We all stared for a moment before our attention was drawn to loud rapid slamming coming from inside the house. Bang! Bang! Bang-Bang! Bang! The sliding glass door was closed and no one wanted to venture inside to investigate. Bang! Bang! Bang! Our Roomba, moving at impossible speeds, came into the family room violently ricocheting off walls, in showers of drywall (which it managed to partially clean up as it caromed around) before catching air off one of Andy’s shoes on the floor and smashing into the sliding glass door. The glass door exploded as the Roomba sailed past us, skipped once on the patio before splash-landing in the pool.
“What… in… the… ever-living… hell…?” Jerry said.
“Holy shit, we’re haunted,” Alicia said.
I almost chastised her language, but, really the moment warranted it.
After the Roomba we tried to pretend it was a normal morning. Jerry’s burrito didn’t erupt like Mount Saint Helens, so, you know, hooray for small things! The kids went off to school a little with more alacrity than they usually had, and even Jerry was quick to leave for work. That left me and the unexplained.
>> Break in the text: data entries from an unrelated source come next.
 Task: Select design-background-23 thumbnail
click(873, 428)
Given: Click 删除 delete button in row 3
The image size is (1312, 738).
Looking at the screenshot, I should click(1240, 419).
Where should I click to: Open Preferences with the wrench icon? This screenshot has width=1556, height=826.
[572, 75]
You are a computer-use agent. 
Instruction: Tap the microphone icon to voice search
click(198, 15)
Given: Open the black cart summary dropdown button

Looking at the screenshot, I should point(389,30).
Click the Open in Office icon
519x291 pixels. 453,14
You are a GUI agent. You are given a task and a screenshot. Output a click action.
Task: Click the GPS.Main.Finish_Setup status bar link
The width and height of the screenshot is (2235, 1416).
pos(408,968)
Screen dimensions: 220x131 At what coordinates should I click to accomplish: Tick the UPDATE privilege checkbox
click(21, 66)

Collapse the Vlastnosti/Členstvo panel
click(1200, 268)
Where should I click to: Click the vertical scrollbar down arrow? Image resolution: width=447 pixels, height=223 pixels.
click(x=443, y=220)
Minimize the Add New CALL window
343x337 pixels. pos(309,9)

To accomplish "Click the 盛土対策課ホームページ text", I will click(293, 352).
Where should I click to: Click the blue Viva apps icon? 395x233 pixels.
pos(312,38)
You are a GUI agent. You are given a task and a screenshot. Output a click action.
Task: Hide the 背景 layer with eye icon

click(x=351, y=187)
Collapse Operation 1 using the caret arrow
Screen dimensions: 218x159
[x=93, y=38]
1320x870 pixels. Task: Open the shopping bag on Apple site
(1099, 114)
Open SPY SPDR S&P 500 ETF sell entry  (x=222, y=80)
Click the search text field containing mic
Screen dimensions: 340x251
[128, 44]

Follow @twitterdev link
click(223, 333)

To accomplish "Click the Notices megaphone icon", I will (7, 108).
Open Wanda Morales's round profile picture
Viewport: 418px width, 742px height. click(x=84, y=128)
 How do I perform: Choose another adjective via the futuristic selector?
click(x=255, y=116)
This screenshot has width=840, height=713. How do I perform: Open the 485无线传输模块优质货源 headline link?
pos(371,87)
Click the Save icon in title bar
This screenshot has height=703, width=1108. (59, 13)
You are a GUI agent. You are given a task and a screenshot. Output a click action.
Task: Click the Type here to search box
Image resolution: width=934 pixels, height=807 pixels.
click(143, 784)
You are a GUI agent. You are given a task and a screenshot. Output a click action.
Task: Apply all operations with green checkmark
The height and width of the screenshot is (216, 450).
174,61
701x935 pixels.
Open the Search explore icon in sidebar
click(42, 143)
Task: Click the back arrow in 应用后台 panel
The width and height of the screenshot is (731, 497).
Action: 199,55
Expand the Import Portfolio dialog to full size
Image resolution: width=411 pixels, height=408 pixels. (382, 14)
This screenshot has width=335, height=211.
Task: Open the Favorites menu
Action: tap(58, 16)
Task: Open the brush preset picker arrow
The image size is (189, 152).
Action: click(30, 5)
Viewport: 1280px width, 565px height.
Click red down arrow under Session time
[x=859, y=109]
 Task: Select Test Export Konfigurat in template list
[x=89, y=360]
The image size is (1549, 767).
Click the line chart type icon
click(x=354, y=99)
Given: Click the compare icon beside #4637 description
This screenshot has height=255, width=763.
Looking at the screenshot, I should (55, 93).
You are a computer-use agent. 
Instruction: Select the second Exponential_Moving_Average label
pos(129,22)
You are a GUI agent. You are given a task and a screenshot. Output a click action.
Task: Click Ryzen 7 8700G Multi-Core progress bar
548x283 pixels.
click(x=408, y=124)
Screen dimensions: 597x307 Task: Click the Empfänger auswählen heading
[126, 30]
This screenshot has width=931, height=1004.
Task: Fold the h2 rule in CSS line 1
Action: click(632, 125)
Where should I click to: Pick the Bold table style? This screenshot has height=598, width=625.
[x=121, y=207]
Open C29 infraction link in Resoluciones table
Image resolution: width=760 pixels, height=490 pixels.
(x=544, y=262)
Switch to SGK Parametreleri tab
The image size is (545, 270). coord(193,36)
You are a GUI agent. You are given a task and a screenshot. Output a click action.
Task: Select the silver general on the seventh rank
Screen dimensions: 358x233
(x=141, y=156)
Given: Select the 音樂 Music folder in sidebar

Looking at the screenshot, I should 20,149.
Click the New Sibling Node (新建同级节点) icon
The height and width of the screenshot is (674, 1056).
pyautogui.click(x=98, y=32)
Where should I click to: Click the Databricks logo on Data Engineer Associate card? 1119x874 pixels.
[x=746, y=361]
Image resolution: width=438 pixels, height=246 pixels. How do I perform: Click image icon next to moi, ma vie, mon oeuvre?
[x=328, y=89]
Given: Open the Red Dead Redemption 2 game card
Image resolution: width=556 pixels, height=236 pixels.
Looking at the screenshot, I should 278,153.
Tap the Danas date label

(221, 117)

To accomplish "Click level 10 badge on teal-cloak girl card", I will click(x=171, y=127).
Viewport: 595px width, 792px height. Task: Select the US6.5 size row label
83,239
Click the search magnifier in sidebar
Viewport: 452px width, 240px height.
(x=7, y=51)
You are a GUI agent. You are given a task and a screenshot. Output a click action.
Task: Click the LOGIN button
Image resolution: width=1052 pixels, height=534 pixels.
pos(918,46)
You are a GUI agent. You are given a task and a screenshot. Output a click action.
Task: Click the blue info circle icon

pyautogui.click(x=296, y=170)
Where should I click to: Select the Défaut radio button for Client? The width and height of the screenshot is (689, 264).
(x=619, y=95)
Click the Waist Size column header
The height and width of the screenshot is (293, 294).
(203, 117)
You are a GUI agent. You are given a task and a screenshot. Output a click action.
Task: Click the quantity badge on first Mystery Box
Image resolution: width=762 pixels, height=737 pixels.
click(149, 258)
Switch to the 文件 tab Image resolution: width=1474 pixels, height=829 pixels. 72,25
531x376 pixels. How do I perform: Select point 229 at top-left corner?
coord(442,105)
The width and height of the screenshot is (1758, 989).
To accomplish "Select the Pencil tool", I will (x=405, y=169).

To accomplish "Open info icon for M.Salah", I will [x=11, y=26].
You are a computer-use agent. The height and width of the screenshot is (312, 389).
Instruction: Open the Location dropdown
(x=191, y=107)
I called the company who had installed the sliding glass door to schedule a replacement as quickly as possible. I fished the drowned Roomba out of the pool with the net. I even loaded the remains of the Traeger into the wheelbarrow so… I don’t know, maybe Jerry wanted to give it a proper burial or something. I was in the office staring at the Ring video from earlier that morning when I realized I was sweating.
I got up and checked the Nest thermostat. It was set on 102. Because, of course it was. I turned it back down.
The Nest and I continued to dual throughout the day. 95? I set it back to 65. 108? No, back down to 65. 80? Sorry, Nest, 65.
Between the Nest and whichever Alexa was in the room randomly saying, “I’m sorry, I didn’t quite hear that,” when I hadn’t said a word, I was really grateful when the kids got home.
“I did battle with whatever’s possessing this place today,” I told them. “You guys are on it. Alicia, please keep an eye on the Nest – it suddenly wants to pretend we live in Death Valley. I’m going to lay down for a nap.”
“Yeah, mom,” Alicia said. Then, to Andy, “Get the GoPro – if something else goes haywire I want this on video!”
Andy had gone to the sliding-glass-door-less family room to retrieve the action camera when he yelled, “Hey, we’ve got a kraken!”
I groaned as Alicia and I headed back there. Sure enough, the pool churned and swirled as the smart pool cleaning machine whipped its hoses around wildly like a thrashing beast.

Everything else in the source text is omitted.